▸ Document text
────────────────────────────────────────
The US Treasuries slumped Wednesday as recent data showed that ADP employment estimate came higher than expected in July. Also, investors await the Federal Reserve Bank of Minneapolis President Neel Kashkari speech on Fed structure.

The yield on the benchmark 10-year Treasury note, which moves inversely to its price, rose 1 basis point to 1.580 percent, the yield on 5-year note climbed nearly 1 basis point to 1.190 percent and the yield on short-term 2-year note also rose 1 basis point to 0.809 percent by 12:30 GMT.

The ADP employment estimate came in at +177k for July, roughly in line with market expectations for a +175k result, as compared to versus the revised +194k increase seen in July (previous was +179k).

Alongside the supportive ADP headline reading, we anticipate a +180k increase in non-farm payrolls on Friday, coupled with a 4.8 percent headline unemployment rate.
────────────────────────────────────────
▸ Exercise 1
Answer these questions using the Treasury market report:
(a) What was the yield on the benchmark 10-year Treasury note?
(b) Whose speech were investors waiting for?
(c) What headline unemployment rate is anticipated alongside Friday's non-farm payrolls?
▸ Exercise 2
Write the next paragraph of the Treasury market report, picking up after its last sentence.
The listing is separate material with no connection to the Treasury market report above.

▸ Data
────────────────────────────────────────
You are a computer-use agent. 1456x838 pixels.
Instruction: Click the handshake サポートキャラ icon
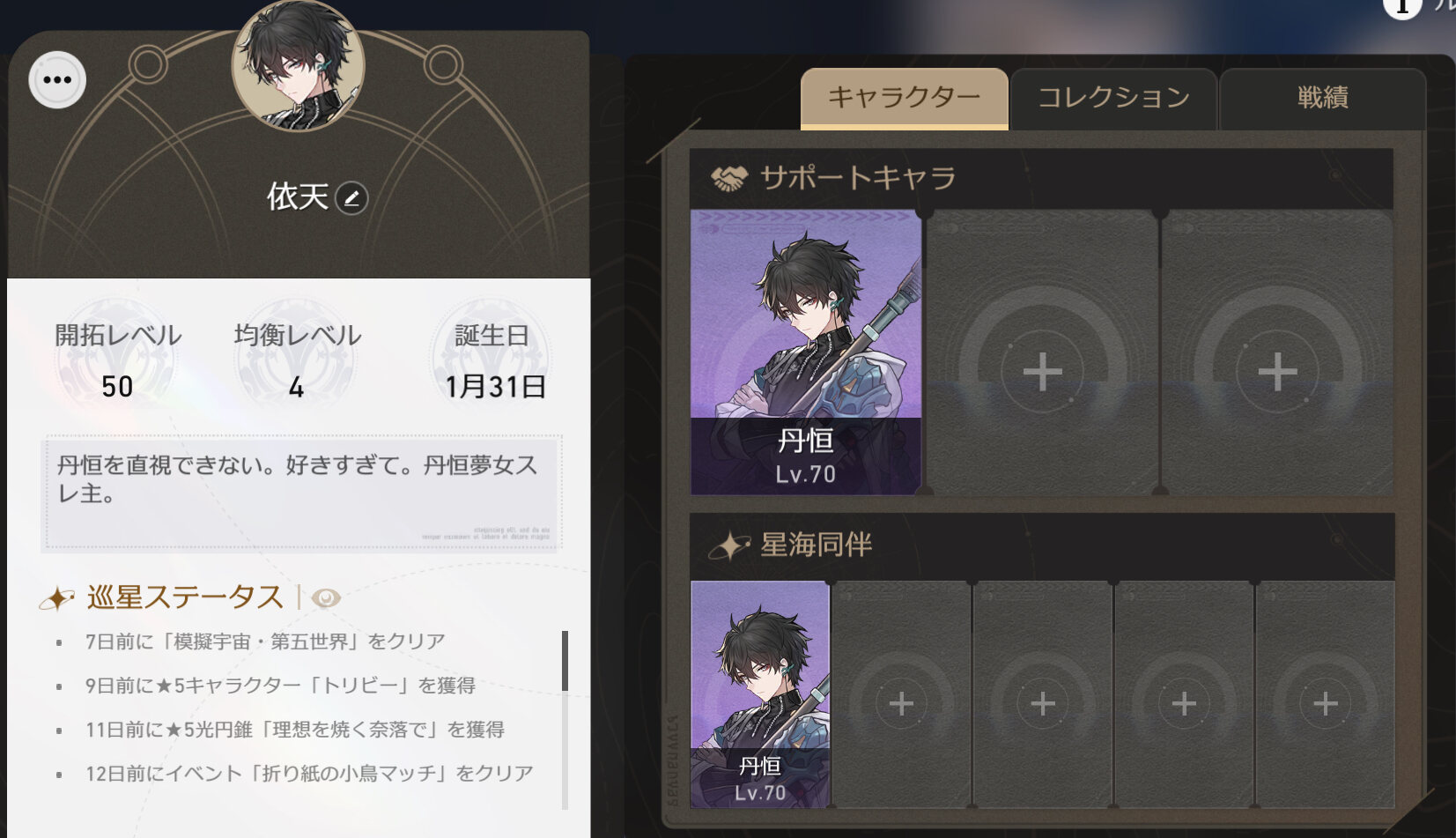coord(728,179)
────────────────────────────────────────
▸ Written response 1
(a) 1.580 percent
(b) Neel Kashkari, President of the Federal Reserve Bank of Minneapolis
(c) 4.8 percent

▸ Written response 2
On Tuesday, Fed Vice Chair Fischer, speaking to Bloomberg, said that the rate path depends on the economy and the United States employment is very close to full employment. He further added that the productivity growth is very slow at the moment and world is becoming increasingly interconnected and the Fed is sensitive to what's going on around the world. In respect to rate hike added that he does not think can say 'one and done'.

Meanwhile, the S&P 500 Futures traded 3 points lower at 2,172 by 12:40 GMT.